Selected excerpt:
-------

Toronto The New Residences of Yorkville Plaza | 92.05m | 31s | Camrost-Felcorp | WZMH COMPLETE

Should the Queens Park view corridor be preserved?

  • Yes

    Votes: 168 43.3%
  • No

    Votes: 145 37.4%
  • Don't Know

    Votes: 15 3.9%
  • Don't Care

    Votes: 60 15.5%

  • Total voters
    388
The remodelled podium with retail units looks good. I still would have preferred the redevelopment proposal but at least the street presence will be much improved.
 
Much of the public and nearly all of the development world considered our Victorian buildings to be grim reminders of a gritty past. They were torn down by the hundreds without any reaction because they were deemed to be antiquated, overwrought, and ugly; not worth rehabilitation or preservation.

Also, remember: Toronto of that era was a very, very different place run by a well-defined establishment of bigoted Orangemen.

Once Nathan Phillips came to power (yes, that Nathan Phillips) he essentially waged a crusade against them and their symbols, and changed the face of the city -- literally and symbolically -- forever, in the name of pursuing a modernization agenda.

From wikipedia:

Phillips was first elected to Toronto City Council in 1926 and was the first Toronto mayor of the Jewish faith. He served as mayor from 1955 until he lost to Donald Summerville in 1962, after thirty-six years in municipal politics. Phillips was dubbed "mayor of all the people". Until his election all mayors had been Protestant and every mayor in the twentieth century had been members of the Orange Order which dominated the city's political and business establishment. Phillips became mayor by defeating Mayor Leslie Howard Saunders, an Orangeman, who had stoked controversy with his sectarian comments about the importance of the Battle of the Boyne. Phillips' victory marked a turning point in Toronto history and its transformation from a Protestant, staunchly British and conservative city to a modern multicultural metropolis.

-------

Raw records:
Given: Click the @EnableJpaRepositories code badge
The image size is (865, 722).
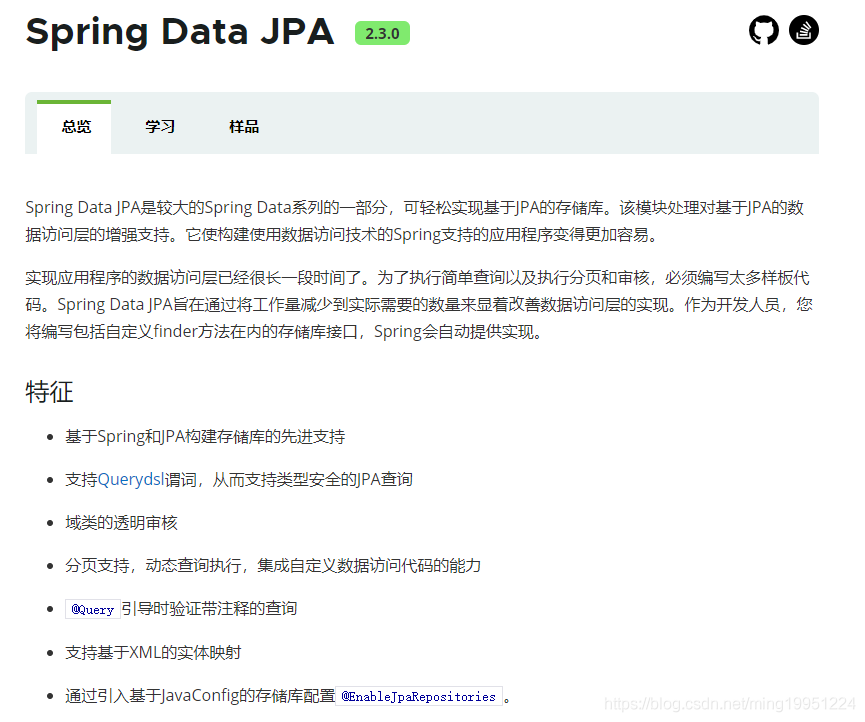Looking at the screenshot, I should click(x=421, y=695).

-------

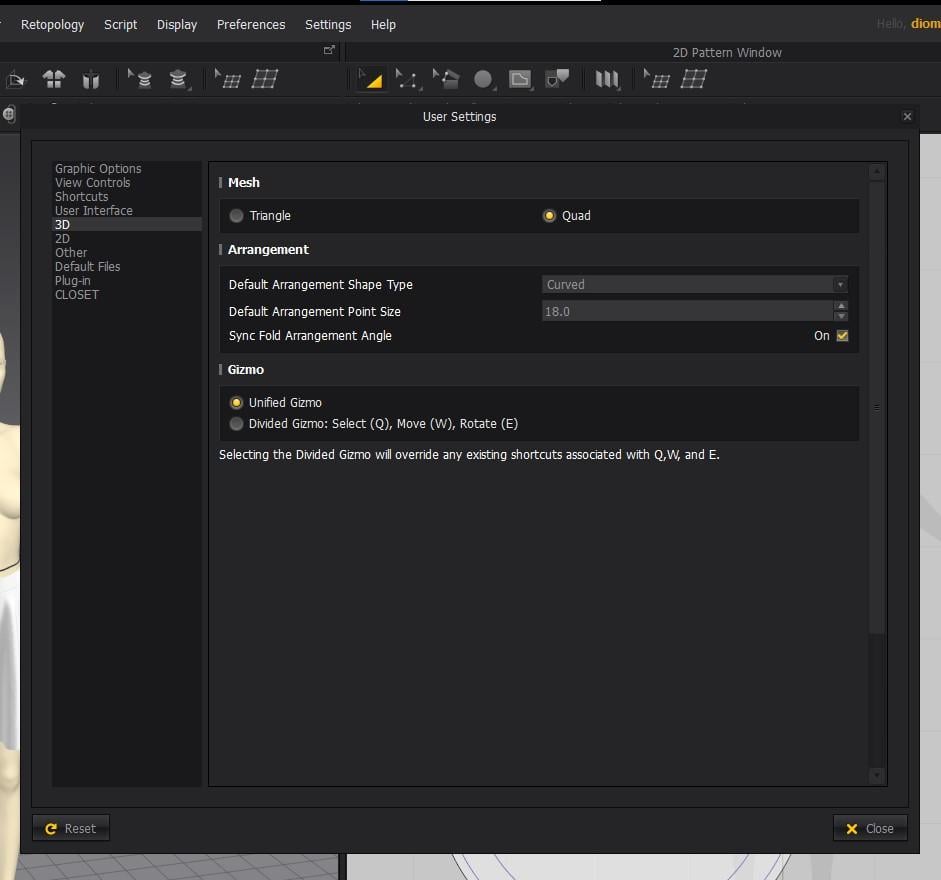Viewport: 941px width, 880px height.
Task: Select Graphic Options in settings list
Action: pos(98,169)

-------

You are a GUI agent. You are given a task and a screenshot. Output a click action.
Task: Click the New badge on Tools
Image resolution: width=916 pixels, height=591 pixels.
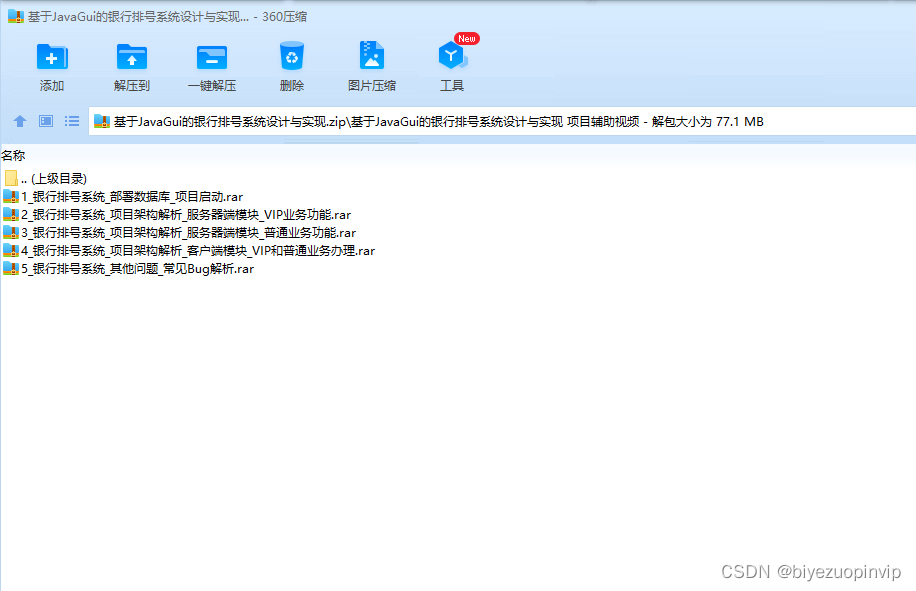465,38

-------

Problems:
1 – Reproduce the Toronto forum text from "Phillips was first" up to and including "modern multicultural metropolis.".
2 – Answer these from the Toronto forum text:
(a) How many voters took part in the poll on the Queens Park view corridor?
(b) In what year was Phillips first elected to Toronto City Council?
(c) To whom did Phillips lose the mayoralty in 1962?
3 – Extend the Toronto forum text, picking up after its final sentence.

Answers to each task:
1 –
Phillips was first elected to Toronto City Council in 1926 and was the first Toronto mayor of the Jewish faith. He served as mayor from 1955 until he lost to Donald Summerville in 1962, after thirty-six years in municipal politics. Phillips was dubbed "mayor of all the people". Until his election all mayors had been Protestant and every mayor in the twentieth century had been members of the Orange Order which dominated the city's political and business establishment. Phillips became mayor by defeating Mayor Leslie Howard Saunders, an Orangeman, who had stoked controversy with his sectarian comments about the importance of the Battle of the Boyne. Phillips' victory marked a turning point in Toronto history and its transformation from a Protestant, staunchly British and conservative city to a modern multicultural metropolis.

2 –
(a) 388
(b) 1926
(c) Donald Summerville

3 –
Under Philips' direction, the City of Toronto pursued an aggressive agenda of demolishing heritage structures throughout the city in order to 'modernize.' Large blocks of downtown were purchased and razed and many landmark buildings and neighbourhoods were destroyed, such as the University Avenue armoury, the Chorley Park estate, the General Post Office (built in 1873 in the Beaux Arts style, and the most expensive federal building ever constructed in Canada), Toronto's original Jewish community (called the Ward) around Old City Hall, and Toronto's Old Chinatown. Old City Hall itself narrowly escaped also being demolished.

Nathan Philips is best remembered for being the driving force behind the construction of Toronto's New City Hall and the selection of a striking avant-garde design by Finnish architect Viljo Revell. Nathan Phillips Square which is part of the design and lies in front of the building was named in honour of the mayor.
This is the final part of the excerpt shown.